Grants from three sources totaling $300,000 will soon bring a new confocal microscope facility to the Department of Biology at the University of Rochester. The National Institutes of Health is providing $140,000, with an additional $112,000 coming from the National Science Foundation and $48,000 in matching funds from the University.

In traditional light microscopy, researchers are limited to superficial views of living organisms, but confocal microscopes provide clear images of the cells inside those organisms. The confocal microscope will allow researchers to observe molecular and cellular rearrangements that happen during key biological processes such as cell division and embryonic development. In the past, researchers had to prepare slides of organisms at different stages rather than viewing the actual changes.
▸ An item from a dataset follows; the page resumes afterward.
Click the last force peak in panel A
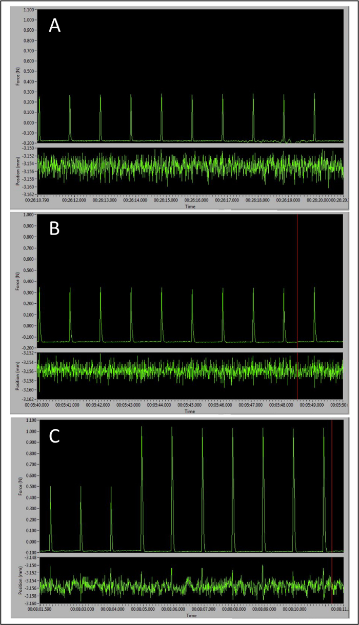This screenshot has height=625, width=359. [x=314, y=117]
The proposals were coordinated by Joanna Olmsted, professor of biology and associate dean of the faculty in The College. She is one of nine faculty members who will use the instrument in cell and developmental biology research. Faculty will use it to track the fates of proteins or other contents of the nucleus and cytoplasm and to study layers of cells deep in the developing embryos of sea urchins, zebra fish, fruit flies and plants. The microscope will be set up this fall.

Faculty will also incorporate the confocal microscope into graduate and advanced undergraduate courses. "We want to make undergraduates and graduate students aware of the technology available for research," Olmsted says.